* EXTRACT PROVIDED
EX-10.2 3 employmentagreementamendme.htm EX-10.2 Document

FIRST AMENDMENT
TO THE EMPLOYMENT AGREEMENT

THIS FIRST AMENDMENT TO THE EMPLOYMENT AGREEMENT (this “Amendment”), dated as of September 22, 2022 (the “Amendment Date”), is entered into by and between Dentsply Sirona Inc., a Delaware corporation (the “Company”) and Barbara W. Bodem (the “Executive”) (collectively referred to herein as the “Parties”).

RECITALS

WHEREAS, the Executive is employed by the Company as Interim Chief Financial Officer pursuant to an Employment Agreement dated April 16, 2022 (the “Agreement”),

WHEREAS, pursuant to the Agreement, Executive shall cease to be the Company’s Interim Chief Financial Officer on the first day a permanent or successor Chief Financial Officer (CFO) approved by the Company’s Board of Directors (the “Board”) commences employment with the Company, and, unless otherwise determined by the Board, Executive shall cease to be employed by the Company on such date; and

WHEREAS, the Company wishes to retain the Executive as an employee as Advisor to the CFO once the new CFO is approved by the Board.

* DATA SECTION

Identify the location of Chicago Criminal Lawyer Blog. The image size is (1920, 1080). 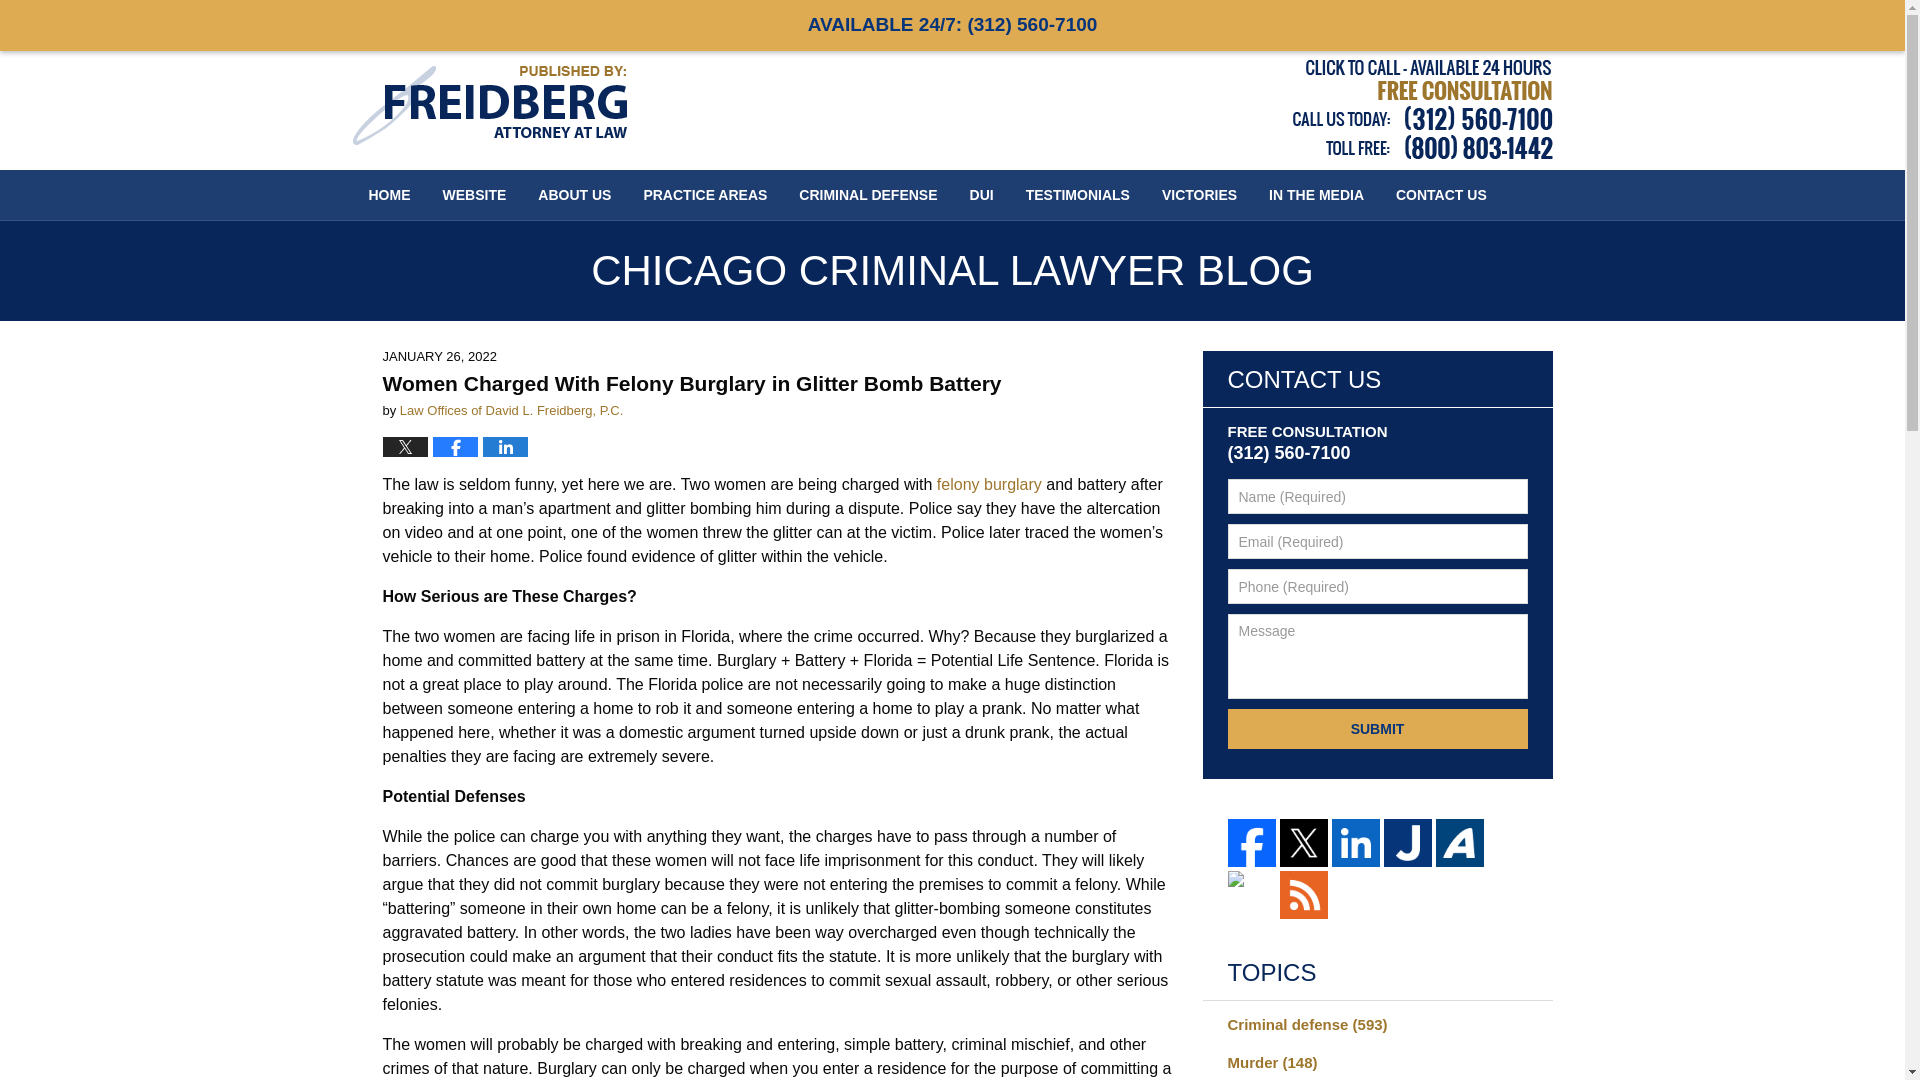
(488, 104).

* DIRECTION 1
According to the employment agreement amendment, on what date was the original Employment Agreement dated?
* DIRECTION 2
Revise the passage of the employment agreement amendment starting with "WHEREAS, the Executive" and going on through "by the Board.", changing "Advisor" to "Consultant".

* FULL OUTPUT 1
April 16, 2022

* FULL OUTPUT 2
WHEREAS, the Executive is employed by the Company as Interim Chief Financial Officer pursuant to an Employment Agreement dated April 16, 2022 (the “Agreement”),

WHEREAS, pursuant to the Agreement, Executive shall cease to be the Company’s Interim Chief Financial Officer on the first day a permanent or successor Chief Financial Officer (CFO) approved by the Company’s Board of Directors (the “Board”) commences employment with the Company, and, unless otherwise determined by the Board, Executive shall cease to be employed by the Company on such date; and

WHEREAS, the Company wishes to retain the Executive as an employee as Consultant to the CFO once the new CFO is approved by the Board.